À la suite de la décision du juge Pierre Lortie, de la Cour du Québec, l'individu de 41 ans a été reconnu coupable d'avoir gêné un membre du clergé dans la célébration du service divin, d'avoir volontairement troublé une assemblée de personnes réunies pour des offices religieux, de voies de fait simples sur le célébrant et d'entrave au travail des policiers le 28 juin 2015. 

En plus du temps fait depuis sa comparution au lendemain de ses gestes, sa peine sera de passer une dernière journée en prison. Il sera soumis à une probation de deux ans et à un suivi de 12 mois. Il ne peut être en contact avec le célébrant et pourra retourner dans un lieu de culte que s'il en a la permission des responsables.

À la suite des événements de la cathédrale de Chicoutimi, Me Sébastien Vallée, de la Couronne, a soutenu que l'accusé était atteint de troubles mentaux de nature à ne pas engager sa responsabilité. Me Vallée a fourni une expertise du docteur Laurent Coulloudon afin de confirmer sa vision des choses.

Mais Litvak n'a pas vu les choses du même oeil. Il a nié être atteint de troubles mentaux. Il s'est déclaré criminellement responsable et en a obtenu la confirmation avec la contre-expertise du docteur Pierre Gagné.

Dans sa décision de sept pages, le juge Lortie relève que l'accusé s'exprime de façon polie, calme et cohérente. 

«Le fait qu'il ait une haute opinion de lui-même et qu'il tienne des propos étonnants ne permet pas de conclure à une perte de volonté», écrit le magistrat.

Le tribunal mentionne que la preuve démontre que l'accusé était conscient au moment des faits.

«En toute connaissance de cause, il veut lancer un message à la société et exprimer une critique à l'encontre de l'Église. Il répond aux questions des policiers, demande à parler à un avocat et s'informe de l'état du prêtre. Et les gestes posés à l'église et les réponses inusitées données aux policiers peuvent à un certain degré être reliés à la consommation d'alcool», ajoute le juge.
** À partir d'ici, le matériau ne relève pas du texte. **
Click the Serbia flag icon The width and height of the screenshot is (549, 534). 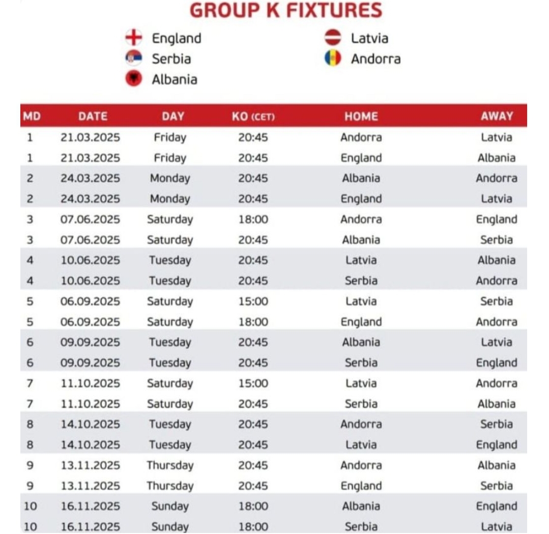134,58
Sur les expertises médicales, le magistrat indique que celle du docteur Gagné tient compte du caractère excentrique de l'accusé, mais que cela ne l'empêche pas d'apprécier la nature et la qualité de ce qu'il faisait. Sur les propos du docteur Coulloudon, il note que l'expertise est fouillée et structurée. Par contre, le courant a mal passé entre eux et l'accusé a vu les rencontres à la fois comme un jeu et une confrontation.
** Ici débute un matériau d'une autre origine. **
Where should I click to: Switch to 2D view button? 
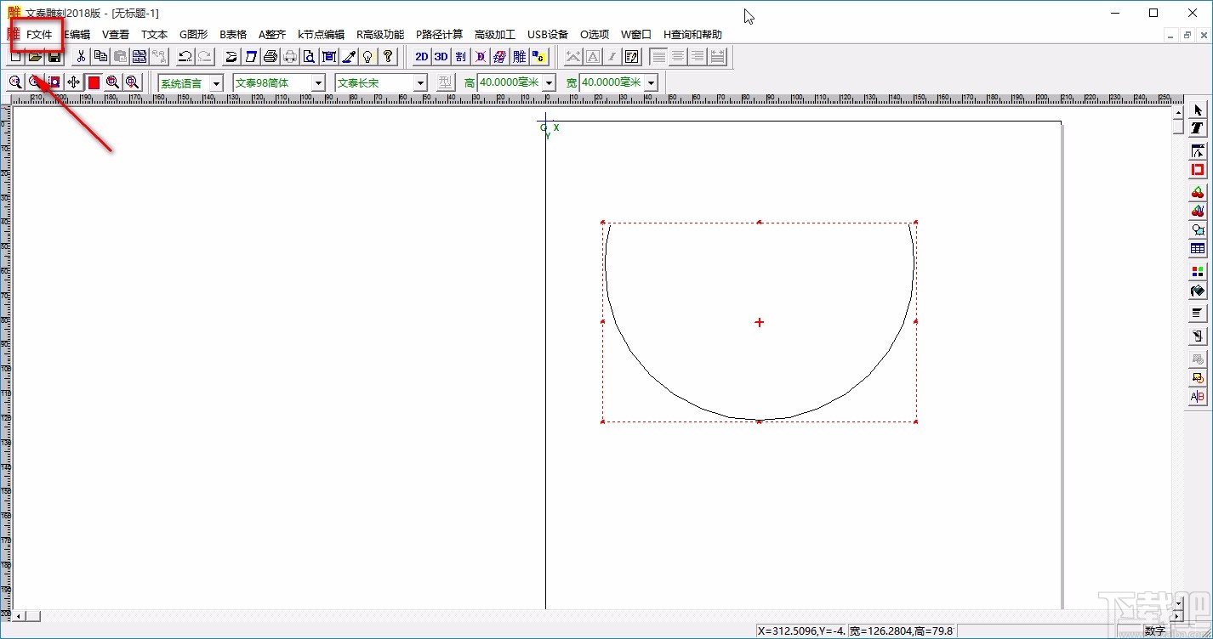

Mais les deux médecins ont souligné l'intelligence et la culture supérieures de Litvak. 

«Ces atouts, combinés à l'excentricité, au narcissisme et à la marginalité, ont pu fausser les données recueillies», a mentionné le juge avant de conclure à la culpabilité de David Litvak.
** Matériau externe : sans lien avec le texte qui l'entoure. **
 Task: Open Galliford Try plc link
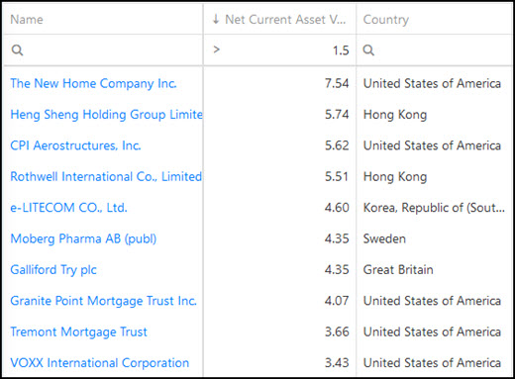53,269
«Personne ne va vous reprocher de vous exprimer, mais tout réside dans la façon de le faire et sur le fait de respecter la liberté des autres», a ajouté ensuite le juge Pierre Lortie à l'endroit de l'accusé.

De son côté, Me Louis Belliard, qui défendait la cause de Litvak, a indiqué que son client ne se préoccupait pas des huit mois de détention.

«Pour M. Litvak, ce n'est pas le temps qui comptait. C'est bien plus sa réputation sur sa santé mentale qui comptait pour lui», a indiqué Me Belliard.